**Task description:** Two lines mark the range in the entries below: the one holding "Toggle kanban state" and the one holding "You are a computer-use agent. Viewport: 750px". Set down those two and all lines between them, exactly.

═══ Source records

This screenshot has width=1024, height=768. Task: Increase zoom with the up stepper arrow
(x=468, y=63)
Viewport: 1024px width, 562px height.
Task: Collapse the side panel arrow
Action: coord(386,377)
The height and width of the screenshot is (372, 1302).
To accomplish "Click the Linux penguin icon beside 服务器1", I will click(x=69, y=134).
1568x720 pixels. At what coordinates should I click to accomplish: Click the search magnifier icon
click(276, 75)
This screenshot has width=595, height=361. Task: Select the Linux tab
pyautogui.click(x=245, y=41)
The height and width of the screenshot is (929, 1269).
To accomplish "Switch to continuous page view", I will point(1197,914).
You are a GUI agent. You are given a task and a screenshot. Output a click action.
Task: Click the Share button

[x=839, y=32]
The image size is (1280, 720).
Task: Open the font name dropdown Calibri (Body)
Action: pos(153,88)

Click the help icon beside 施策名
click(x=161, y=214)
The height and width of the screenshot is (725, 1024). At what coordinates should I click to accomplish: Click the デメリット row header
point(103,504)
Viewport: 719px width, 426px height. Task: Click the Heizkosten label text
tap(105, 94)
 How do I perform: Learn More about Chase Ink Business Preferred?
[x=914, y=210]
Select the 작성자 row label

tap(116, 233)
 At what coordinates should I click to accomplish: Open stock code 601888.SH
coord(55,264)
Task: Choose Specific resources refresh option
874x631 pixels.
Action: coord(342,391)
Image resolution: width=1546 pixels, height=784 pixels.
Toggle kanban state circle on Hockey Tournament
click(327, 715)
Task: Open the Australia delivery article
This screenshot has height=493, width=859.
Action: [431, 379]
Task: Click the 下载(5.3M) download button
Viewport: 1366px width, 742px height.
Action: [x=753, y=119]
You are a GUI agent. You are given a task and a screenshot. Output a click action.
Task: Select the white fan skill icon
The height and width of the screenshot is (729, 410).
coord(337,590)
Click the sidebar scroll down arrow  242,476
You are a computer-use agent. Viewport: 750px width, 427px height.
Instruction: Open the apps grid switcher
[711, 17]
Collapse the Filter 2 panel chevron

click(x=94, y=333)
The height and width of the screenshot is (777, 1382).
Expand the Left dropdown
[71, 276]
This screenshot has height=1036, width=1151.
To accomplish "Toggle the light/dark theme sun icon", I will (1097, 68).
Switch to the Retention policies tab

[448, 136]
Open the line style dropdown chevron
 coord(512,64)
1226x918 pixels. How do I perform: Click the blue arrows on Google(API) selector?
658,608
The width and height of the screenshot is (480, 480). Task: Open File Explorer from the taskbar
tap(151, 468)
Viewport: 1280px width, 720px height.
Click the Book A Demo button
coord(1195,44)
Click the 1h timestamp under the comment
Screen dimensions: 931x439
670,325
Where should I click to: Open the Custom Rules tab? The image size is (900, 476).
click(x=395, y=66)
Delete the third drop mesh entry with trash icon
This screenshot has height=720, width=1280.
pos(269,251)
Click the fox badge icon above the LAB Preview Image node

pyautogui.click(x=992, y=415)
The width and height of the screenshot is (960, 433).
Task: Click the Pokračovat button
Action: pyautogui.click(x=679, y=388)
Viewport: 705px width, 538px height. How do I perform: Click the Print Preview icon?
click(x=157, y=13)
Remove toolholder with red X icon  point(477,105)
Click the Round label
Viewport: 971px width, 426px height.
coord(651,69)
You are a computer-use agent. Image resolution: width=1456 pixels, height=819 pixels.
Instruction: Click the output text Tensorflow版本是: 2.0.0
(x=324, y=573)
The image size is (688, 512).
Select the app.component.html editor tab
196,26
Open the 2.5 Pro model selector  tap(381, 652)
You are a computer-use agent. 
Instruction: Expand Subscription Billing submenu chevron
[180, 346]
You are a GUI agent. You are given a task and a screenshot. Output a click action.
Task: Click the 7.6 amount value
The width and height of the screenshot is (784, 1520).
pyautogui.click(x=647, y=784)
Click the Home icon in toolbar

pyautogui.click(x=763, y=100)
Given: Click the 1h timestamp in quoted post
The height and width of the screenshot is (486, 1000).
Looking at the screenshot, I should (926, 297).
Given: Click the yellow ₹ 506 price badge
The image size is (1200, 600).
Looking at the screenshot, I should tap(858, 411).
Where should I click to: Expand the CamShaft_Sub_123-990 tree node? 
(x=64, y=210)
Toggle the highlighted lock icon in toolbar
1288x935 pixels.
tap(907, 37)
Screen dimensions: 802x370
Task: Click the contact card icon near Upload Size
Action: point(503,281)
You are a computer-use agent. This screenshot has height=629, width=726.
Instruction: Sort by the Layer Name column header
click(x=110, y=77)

══════

**Expected output:**
Toggle kanban state circle on Hockey Tournament
click(327, 715)
Task: Open the Australia delivery article
This screenshot has height=493, width=859.
Action: [431, 379]
Task: Click the 下载(5.3M) download button
Viewport: 1366px width, 742px height.
Action: [x=753, y=119]
You are a GUI agent. You are given a task and a screenshot. Output a click action.
Task: Select the white fan skill icon
The height and width of the screenshot is (729, 410).
coord(337,590)
Click the sidebar scroll down arrow  242,476
You are a computer-use agent. Viewport: 750px width, 427px height.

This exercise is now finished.